Ser escritora fantasma

“– Como é que consegues?

– Finges que és a pessoa?

– Não é estranho estar na cabeça do cliente?

– É difícil sentir o que as outras pessoas sentem?”

São exemplos das perguntas que os amigos e a família fazem quando trabalho como ghostwriter. Para eles é esquisito que eu escreva na primeira pessoa as experiências, as emoções, as opiniões e as ideias dos meus clientes 

Como escritora fantasma, escrevi livros e vários artigos para blogues. Contei histórias de vida, dei a conhecer pontos de vista de marcas e até expliquei conceitos de negócio. 

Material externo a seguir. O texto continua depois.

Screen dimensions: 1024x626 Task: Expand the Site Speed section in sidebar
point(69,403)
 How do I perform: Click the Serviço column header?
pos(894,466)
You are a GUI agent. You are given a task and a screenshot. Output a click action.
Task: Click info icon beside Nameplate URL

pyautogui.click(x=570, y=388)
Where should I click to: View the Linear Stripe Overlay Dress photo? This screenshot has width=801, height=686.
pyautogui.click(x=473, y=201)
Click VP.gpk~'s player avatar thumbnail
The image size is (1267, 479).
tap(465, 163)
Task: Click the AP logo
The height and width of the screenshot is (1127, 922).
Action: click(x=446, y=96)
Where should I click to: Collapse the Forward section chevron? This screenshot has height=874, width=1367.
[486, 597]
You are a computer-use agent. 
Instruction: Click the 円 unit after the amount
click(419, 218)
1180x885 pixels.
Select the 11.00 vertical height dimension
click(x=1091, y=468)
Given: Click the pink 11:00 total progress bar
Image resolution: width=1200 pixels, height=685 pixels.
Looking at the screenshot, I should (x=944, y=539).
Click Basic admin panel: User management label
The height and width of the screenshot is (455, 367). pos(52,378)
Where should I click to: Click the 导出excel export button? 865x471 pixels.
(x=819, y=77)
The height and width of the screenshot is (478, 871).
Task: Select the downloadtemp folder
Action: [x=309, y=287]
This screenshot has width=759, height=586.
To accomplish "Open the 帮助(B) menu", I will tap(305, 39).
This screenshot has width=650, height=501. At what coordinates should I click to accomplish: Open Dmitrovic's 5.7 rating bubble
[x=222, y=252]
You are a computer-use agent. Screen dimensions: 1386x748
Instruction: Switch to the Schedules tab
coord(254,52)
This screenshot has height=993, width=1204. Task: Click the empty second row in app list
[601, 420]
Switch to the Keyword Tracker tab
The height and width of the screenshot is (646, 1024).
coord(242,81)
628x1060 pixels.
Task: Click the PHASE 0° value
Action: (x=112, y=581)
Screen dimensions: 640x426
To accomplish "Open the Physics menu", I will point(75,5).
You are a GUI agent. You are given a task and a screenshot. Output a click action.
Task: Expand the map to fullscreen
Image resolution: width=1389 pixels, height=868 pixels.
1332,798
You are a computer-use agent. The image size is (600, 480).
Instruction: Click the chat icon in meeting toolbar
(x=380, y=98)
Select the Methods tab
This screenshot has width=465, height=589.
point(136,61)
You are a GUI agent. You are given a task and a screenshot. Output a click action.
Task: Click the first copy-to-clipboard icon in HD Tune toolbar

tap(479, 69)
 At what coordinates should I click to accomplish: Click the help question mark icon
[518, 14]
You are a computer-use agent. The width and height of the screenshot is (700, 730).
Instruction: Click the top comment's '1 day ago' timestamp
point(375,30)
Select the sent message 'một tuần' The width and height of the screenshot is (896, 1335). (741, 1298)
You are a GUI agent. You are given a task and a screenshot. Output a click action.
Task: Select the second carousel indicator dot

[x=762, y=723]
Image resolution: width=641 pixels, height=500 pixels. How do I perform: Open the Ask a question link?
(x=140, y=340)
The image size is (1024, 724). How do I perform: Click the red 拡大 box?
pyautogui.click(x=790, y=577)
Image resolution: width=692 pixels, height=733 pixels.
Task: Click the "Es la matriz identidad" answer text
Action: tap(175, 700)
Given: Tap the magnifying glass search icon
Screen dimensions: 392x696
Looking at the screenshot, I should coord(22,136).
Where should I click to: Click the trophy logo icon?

Confesso que não é um trabalho simples. Tenho de encontrar o tom e a voz certos, definir a linguagem adequada e só depois passar para o papel as palavras. Faço ajustes à medida que me familiarizo com o projecto.

O primeiro capítulo, o primeiro artigo e a primeira frase são sempre os mais difíceis. A informação está na minha cabeça, mas encontrar o fio à meada pode ser (e é) muito frustrante. 

Com o tempo e com a prática criei uma espécie de passo a passo que me ajuda.

  • Avaliar com atenção a informação.

Leio as entrevistas que faço aos meus clientes, sublinho o conteúdo mais importante e tomo notas. O que me permite deixar de lado o acessório e concentrar-me no que realmente tem valor. Ao reler, foco-me na selecção e começo a desenhar mentalmente a narrativa.

  • Fazer um rascunho manuscrito.

Quando tenho as principais linhas orientadoras definidas, escrevo numa folha em branco os tópicos que vou abordar. Na prática, faço um esqueleto do capítulo ou do artigo e coloco em (e por) ordem os meus apontamentos. Escrever à mão ajuda-me a tornar mais claro o conteúdo.

  • Encontrar o factor UAU.

É o passo mais desafiante. Juntar as peças do puzzle (ideias e estrutura) e descobrir a frase, o episódio ou o momento a partir do qual começo a escrever. Umas vezes, é óbvio, outras não. Mas se as duas etapas anteriores estiverem feitas, é mais fácil do que começar do zero.

Claro que cada projecto é único e adapto o meu passo a passo a cada contexto. Há clientes mais assertivos e há clientes mais “perdidos”. Por isso, esclareço as dúvidas, apresento as alternativas e justifico as escolhas. 

Gosto de ser uma escritora fantasma.